El americano Mike Mangold (Equipo Cobra) ganó la carrera del Red Bull Air Race World Series celebrada en Budapest, venciendo a su compatriota Kirby Chambliss (Equipo Red Bull) en una emocionante prueba sobre el río Danubio presenciada por medio millón de espectadores. Mangold logró su tercera victoria en lo que va de temporada y también el liderato en la clasificación general, hasta ayer en manos del británico Paul Bonhomme (Equipo Matador).
Mangold, ganador de las Red Bull Air Race World Series en 2005, impresionó al público que se había acercado a las orillas del Danubio para celebrar la fiesta nacional de Hungría con una ronda impecable a través de un circuito compuesto por 15 puertas, que comenzaba y terminaba con una pasada espectacular por debajo del famoso Puente de las Cadenas. Mangold consiguió un tiempo de 1:12.85. Paul Bonhomme obtuvo el tercer puesto.“Hemos ganado 2 carreras seguidas pero aún quedan otras tres, así que tenemos que mantener esta racha. Para esta carrera ajustamos un motor nuevo y va casi perfecto.

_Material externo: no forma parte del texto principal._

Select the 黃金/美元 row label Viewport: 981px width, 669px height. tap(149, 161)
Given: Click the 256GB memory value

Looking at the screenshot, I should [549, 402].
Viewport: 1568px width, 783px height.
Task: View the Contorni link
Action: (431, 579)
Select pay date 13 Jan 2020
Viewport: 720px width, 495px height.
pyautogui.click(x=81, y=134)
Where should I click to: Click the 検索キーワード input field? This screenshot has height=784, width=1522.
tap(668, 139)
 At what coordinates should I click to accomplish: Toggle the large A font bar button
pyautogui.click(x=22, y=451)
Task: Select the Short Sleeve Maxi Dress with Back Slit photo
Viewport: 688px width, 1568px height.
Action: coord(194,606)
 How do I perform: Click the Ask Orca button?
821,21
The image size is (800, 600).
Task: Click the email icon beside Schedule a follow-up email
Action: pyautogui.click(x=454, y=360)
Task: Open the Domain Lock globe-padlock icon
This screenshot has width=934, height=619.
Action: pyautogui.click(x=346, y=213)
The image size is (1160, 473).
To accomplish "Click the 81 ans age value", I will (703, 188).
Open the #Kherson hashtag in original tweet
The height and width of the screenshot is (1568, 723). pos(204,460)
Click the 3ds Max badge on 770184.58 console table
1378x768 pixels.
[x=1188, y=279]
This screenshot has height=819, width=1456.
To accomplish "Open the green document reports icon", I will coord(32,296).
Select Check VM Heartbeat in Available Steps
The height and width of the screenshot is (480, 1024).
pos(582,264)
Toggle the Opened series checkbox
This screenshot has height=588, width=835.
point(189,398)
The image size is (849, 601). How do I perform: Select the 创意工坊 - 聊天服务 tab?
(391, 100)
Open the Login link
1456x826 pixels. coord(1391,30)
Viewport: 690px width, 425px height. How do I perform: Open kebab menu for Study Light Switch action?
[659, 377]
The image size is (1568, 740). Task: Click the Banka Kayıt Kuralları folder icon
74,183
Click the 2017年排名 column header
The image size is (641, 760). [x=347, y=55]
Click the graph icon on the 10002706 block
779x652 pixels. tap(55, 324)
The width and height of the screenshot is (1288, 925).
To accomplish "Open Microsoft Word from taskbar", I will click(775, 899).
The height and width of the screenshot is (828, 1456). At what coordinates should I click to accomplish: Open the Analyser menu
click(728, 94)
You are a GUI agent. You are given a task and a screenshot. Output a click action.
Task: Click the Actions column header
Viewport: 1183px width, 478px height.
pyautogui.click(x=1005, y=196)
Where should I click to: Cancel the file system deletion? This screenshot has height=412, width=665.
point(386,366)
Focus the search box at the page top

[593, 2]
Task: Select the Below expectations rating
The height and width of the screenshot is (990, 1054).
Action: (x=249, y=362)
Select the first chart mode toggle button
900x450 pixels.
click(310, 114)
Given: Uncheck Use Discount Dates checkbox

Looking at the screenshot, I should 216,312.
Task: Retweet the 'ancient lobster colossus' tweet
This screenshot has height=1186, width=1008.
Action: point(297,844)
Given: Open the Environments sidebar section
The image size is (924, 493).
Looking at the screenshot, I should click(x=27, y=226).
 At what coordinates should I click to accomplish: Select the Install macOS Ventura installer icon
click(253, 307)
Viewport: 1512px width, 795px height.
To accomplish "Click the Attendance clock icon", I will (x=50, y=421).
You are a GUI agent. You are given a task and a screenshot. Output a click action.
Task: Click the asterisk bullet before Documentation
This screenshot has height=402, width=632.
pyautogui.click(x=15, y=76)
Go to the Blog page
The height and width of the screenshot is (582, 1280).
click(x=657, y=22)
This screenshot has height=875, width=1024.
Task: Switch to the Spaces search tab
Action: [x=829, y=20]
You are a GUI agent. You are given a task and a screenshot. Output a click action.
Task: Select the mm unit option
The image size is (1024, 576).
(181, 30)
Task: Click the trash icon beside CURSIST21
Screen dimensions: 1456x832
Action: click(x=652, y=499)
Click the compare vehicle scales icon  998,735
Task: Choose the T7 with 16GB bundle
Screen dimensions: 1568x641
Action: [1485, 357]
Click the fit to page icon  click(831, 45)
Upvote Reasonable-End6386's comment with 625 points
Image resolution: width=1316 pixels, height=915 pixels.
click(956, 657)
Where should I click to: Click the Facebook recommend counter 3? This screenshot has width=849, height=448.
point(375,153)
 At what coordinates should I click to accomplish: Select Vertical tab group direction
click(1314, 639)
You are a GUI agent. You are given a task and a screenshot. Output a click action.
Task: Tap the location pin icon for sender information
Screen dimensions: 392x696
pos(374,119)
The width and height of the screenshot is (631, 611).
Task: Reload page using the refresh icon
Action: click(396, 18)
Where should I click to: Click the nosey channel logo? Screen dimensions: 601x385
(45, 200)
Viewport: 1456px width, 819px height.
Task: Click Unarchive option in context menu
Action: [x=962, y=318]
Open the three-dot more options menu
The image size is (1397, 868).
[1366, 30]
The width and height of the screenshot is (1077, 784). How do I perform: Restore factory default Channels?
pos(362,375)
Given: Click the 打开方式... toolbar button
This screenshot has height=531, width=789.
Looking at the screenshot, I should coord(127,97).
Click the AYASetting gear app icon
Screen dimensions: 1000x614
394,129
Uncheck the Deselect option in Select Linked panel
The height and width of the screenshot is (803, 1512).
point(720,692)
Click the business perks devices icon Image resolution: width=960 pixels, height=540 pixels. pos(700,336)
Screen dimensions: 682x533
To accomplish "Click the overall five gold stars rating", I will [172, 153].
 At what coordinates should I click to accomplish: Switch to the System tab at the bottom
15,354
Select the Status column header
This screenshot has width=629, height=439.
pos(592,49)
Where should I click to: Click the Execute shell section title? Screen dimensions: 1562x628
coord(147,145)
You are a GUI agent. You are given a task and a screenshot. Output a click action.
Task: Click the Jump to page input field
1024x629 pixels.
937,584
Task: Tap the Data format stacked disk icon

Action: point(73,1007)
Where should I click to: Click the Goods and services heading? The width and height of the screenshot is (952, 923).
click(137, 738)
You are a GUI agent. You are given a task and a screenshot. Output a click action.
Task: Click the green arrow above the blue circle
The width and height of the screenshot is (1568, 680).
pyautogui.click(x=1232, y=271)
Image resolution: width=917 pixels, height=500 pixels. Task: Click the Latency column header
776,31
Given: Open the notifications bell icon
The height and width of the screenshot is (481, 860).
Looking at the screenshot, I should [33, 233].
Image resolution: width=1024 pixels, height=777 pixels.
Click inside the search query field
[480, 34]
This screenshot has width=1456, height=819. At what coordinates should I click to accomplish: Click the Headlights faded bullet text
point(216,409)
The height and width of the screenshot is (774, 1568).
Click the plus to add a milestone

Todavía tenemos que trabajar en una cosilla antes de la carrera de Oporto. El avión va francamente bien. Así que yo sólo tengo que volar bien y es fácil, el avión gana por mí”, comentaba Mangold.
Mike Mangold lidera ahora las Series con 36 puntos por delante de Bonhomme, la sorpresa de la temporada, que ahora queda relegado a segundo lugar, con 35 puntos, después de haber estado en cabeza durante prácticamente toda la temporada. Aunque su comienzo fue lento, Mangold ha ganado 3 de las cuatro últimas carreras: Estambul, Londres y Budapest.
Los 13 pilotos de la Red Bull Air Race alcanzaron velocidades de 400 km/h y fuerzas de hasta 10 G en las rondas eliminatorias, que volaron sobre el circuito de carrera que se extendía justo enfrente del Parlamento húngaro. Budapest ha marcado el comienzo de la fase decisiva de las Red Bull Air Race World Series. Las tres últimas pruebas de las Series Mundiales se disputarán en Oporto, San Diego y Perth.